Album Reviews : ** The Flaming Lips, “Clouds Taste Metallic,” Warner Bros.
The Lips’ 10-year legacy is a kaleidoscopic jumble of lovely tunes and discordant sonic squalls bound together with a psychedelic weirdness that wobbles between lurid and whimsical, bittersweet and wacky. Despite having finally stumbled into chart success with “She Don’t Use Jelly,” the Oklahomans remain as delightfully bizarre as ever, and the quartet’s eighth album is as unencumbered by normalcy as its first.

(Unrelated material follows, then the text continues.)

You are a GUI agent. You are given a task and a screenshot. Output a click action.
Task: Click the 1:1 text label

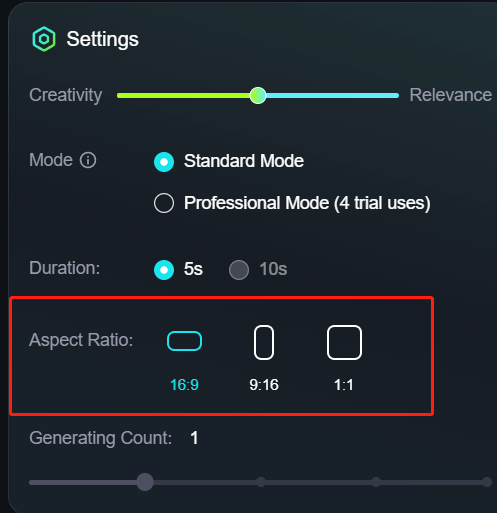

“They Punctured My Yolk” is an oddly touching tale of love in outer space; “(Taking Drugs On) Christmas at the Zoo” rocks through its Dr. Dolittle-esque holiday sentiment with all the hummable fervor of the Kinks’ “Father Christmas”; “Brainville” is an acid-drenched region just beyond the pop haven the Monkees visited in “Last Train to Clarksville.” Singer Wayne Coyne closes the album with some soothingly simple words of advice: “You have to sleep late when you can / And all your bad days will end.”
And therein lies the key to the Lips’ surreal appeal: the warm and fuzzy logic at the heart of the music.
New albums are rated on a scale of one star (poor), two stars (fair), three stars (good) and four stars (excellent).